Podia já ouvir a voz do professor, mesmo que não conseguisse saber sobre o que ele falava, e esperou em frente à porta até que houvesse uma pausa em seu diálogo, e, quando ocorreu, Ren bateu suavemente na porta. Engoliu em seco e respirou o mais fundo que pode, para disfarçar seu desespero de ter se atrasado outra vez. Sorte que o velho professor Hiroshi não estava bem desde o começo do mês, existiam vários motivos para ele ter fama de rígido na escola, mas o professor que estava substituindo-o não faria vista grossa sobre esse atraso.

Pôde ouvir os passos se aproximando do outro lado da porta de correr, e logo ela foi aberta, todos os alunos estavam sentados em suas determinadas carteiras, olhando apreensivamente em sua direção, como se o professor já não fosse motivo o suficiente para fazer o rapaz corar. Havia uma silhueta masculina de pé, de frente a sala, mas não houve tempo sequer para que ele pudesse olhar no rosto do aluno, o professor entrou na linha de visão antes que Ren conseguisse conhecê-lo, e a porta foi fechada quando o homem passou para o outro lado dela.

Logo a severidade com que olhava para o aluno se desfez, tinha que parecer sério enquanto estava na frente dos outros estudantes, mesmo que o professor transmitisse uma extrema tranquilidade e tivesse uma gigante paciência, vez ou outra aparentava estar descontente com algo, mesmo que não estivesse de fato.
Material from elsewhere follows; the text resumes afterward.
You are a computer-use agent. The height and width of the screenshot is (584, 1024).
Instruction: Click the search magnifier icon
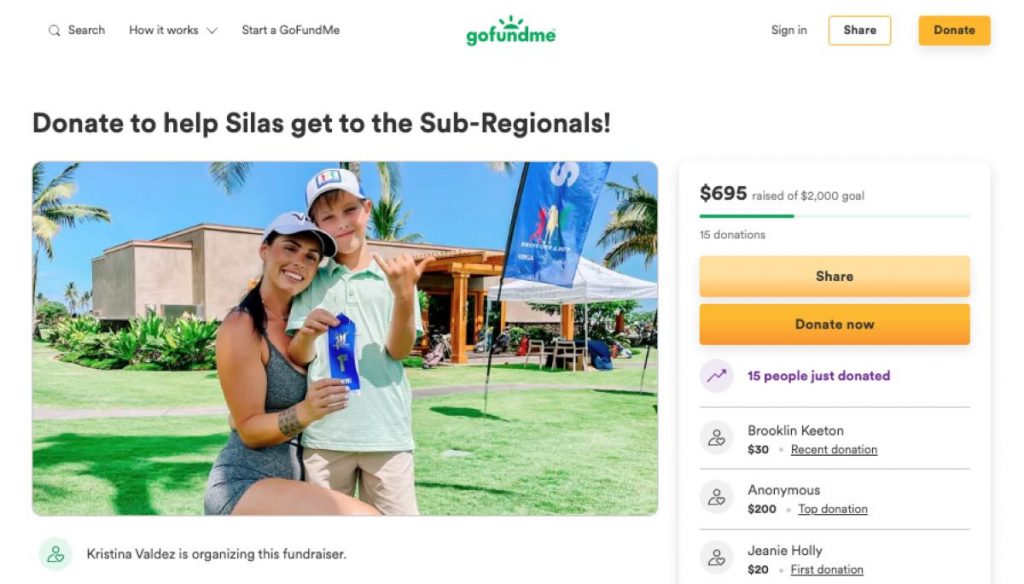[x=54, y=31]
Olhou para ambos os lados e, após certificar que ninguém estava à vista, passou a mão na cabeça do menino.

— Avisei-lhe da última vez — Encarou-o. — certamente não foi sua intenção se atrasar de novo, não é? Sorte a sua que o universo está conspirando ao seu favor. Alguém lá dentro diz te conhecer.

Arqueou as sobrancelhas com a reação do professor, e quando tomou conta do que ele disse, que alguém de dentro disse que o conhece, não pode deixar de associar ao tsuru¹ com o tanka² em seu interior, e assim, com seu antigo amigo que há muito não via, apesar de ainda guardar rancor de si mesmo por não conseguir contar a ele o que de fato achava de sua ida para a capital. Um brilho pôde existir em seus olhos mais outra vez.
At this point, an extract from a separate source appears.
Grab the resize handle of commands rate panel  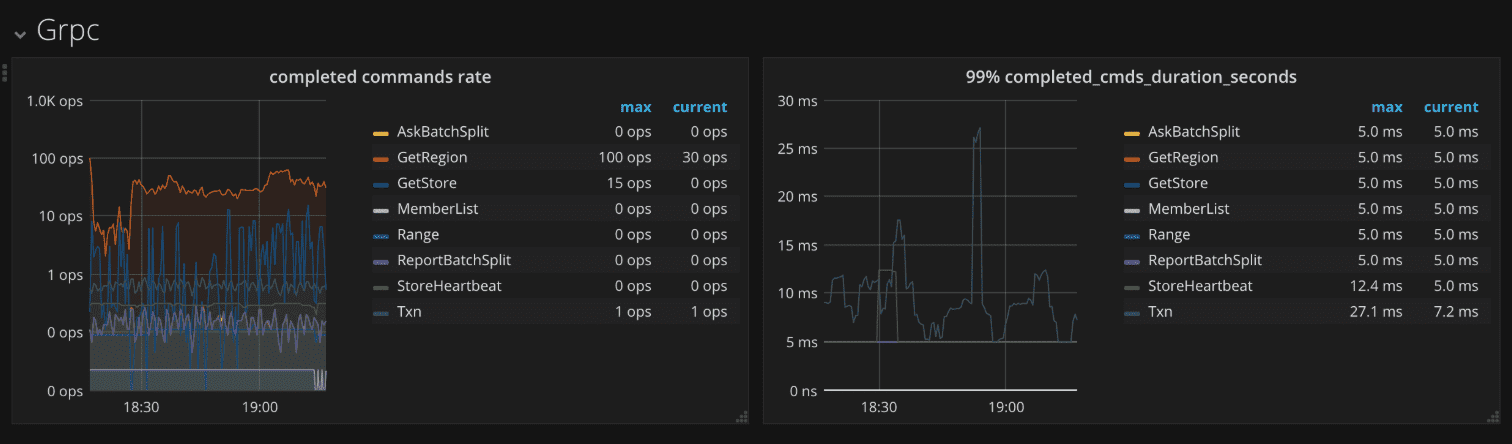coord(741,416)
O professor abriu a porta novamente e um breve vislumbre dentro da classe foi o suficiente para fazer com que o garoto desse um passo para trás, enquanto todos os alunos dirigiram sua atenção para a entrada da sala. As sobrancelhas curvas sinalizaram a surpresa em seu rosto, que logo se foi quando fechou e abriu os olhos.

Encararam-se por um longo tempo, como se pudessem transmitir tudo o que sentiam um para o outro. Pouco antes do professor pigarrear por atenção, o rapaz que estava de pé, na frente da sala, desviou os olhos, evitando o olhar de Ren, que parecia julgá-lo pela promessa que havia quebrado há duas primaveras.

Se estabeleceu uma tensão pouco antes de o professor finalmente entrar na sala e pedir para os dois rapazes tomarem seus lugares. Um ao lado do outro, no centro da sala, o educador fez com que ali ficassem. Assentaram-se e penduraram a bolsa na alça metálica da mesa, e pouco antes de dirigirem o olhar para o quadro negro, cruzaram seus olhares pela primeira vez desde o ocorrido há pouco.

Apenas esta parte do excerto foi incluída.